The problem is that the Board totally disregards the interests, and even the rights, of parole-eligible prisoners.

Virginia Parole Board's Mission Statement as formulated in its Agency Strategic Plan, proclaims that its goal is to "Contribute to a fair and effective justice system" and that "those who no longer present a risk are released to become productive citizens".

Why then are so many model prisoners still routinely denied parole release, while some who have had previous parole violations and frequent infractions in prison been granted release?

We suggest supplementing Virginia Parole Board's decision-making functions with computer software designed to help make parole decisions that would be consistent statewide and free of subjectivity, emotions and political motives. It is high time VPB entered the twenty-first century and started using modern information technology instead of allowing personal feelings to get in their way of sound professional judgement.

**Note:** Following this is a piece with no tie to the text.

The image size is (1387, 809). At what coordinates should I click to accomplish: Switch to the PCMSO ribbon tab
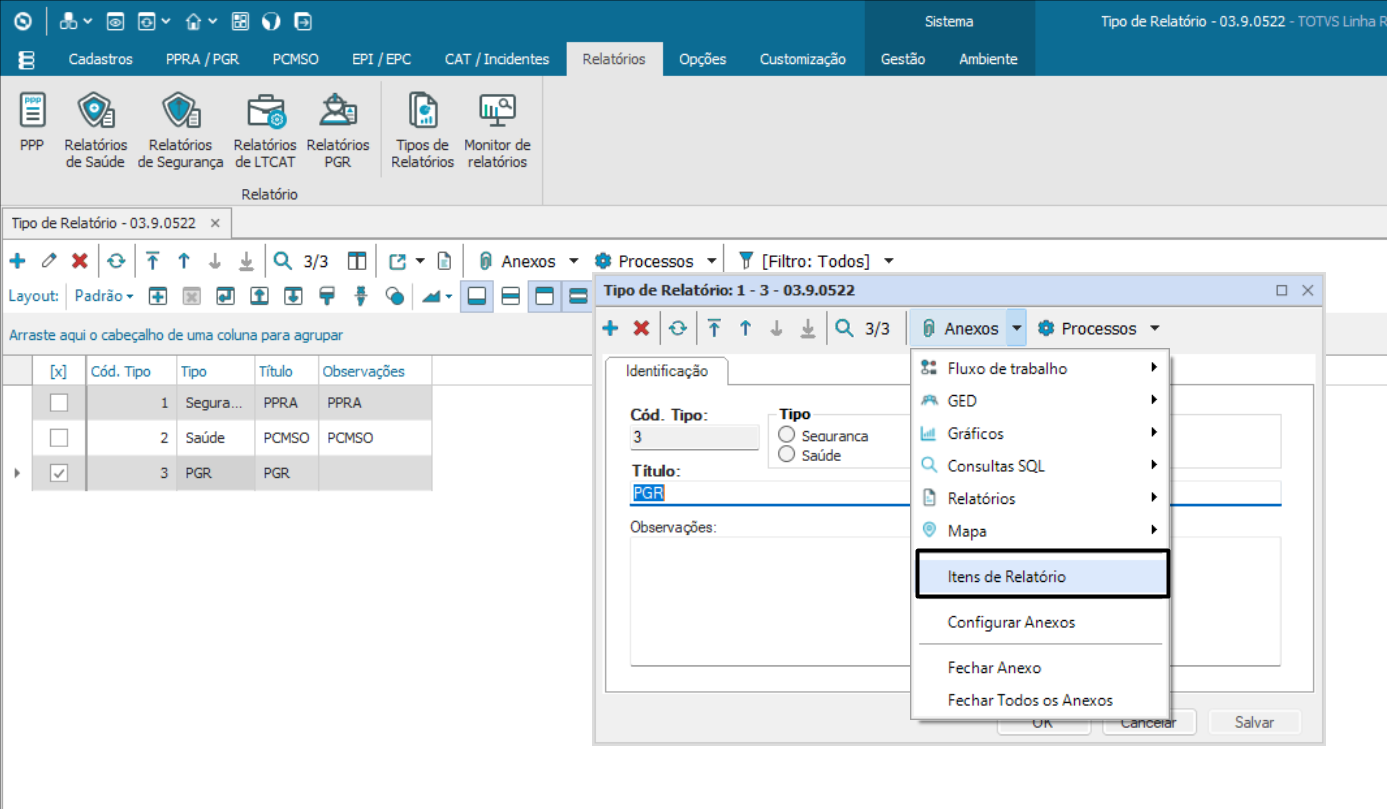295,59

Most correctional professionals agreed that prisoners require a strong support network, both inside and outside of prison, to encourage positive change and keep them from relapsing into old criminal behaviors. This is particularly true of prisoners who have been incarcerated since their youth and have never developed life competencies. What often happens, though, is that VPB continues denying them parole grant until their loved ones have given up on them or have died, leaving no one to help them get reestablished in society.

In conclusion, the above facts demonstrate that VPB seems to be going to extreme lengths to avoid doing its job - namely, that of releasing parole-eligible Prisoners back into society. The Board's overly cautious and punitive approach is proving to be ineffective in combating recidivism.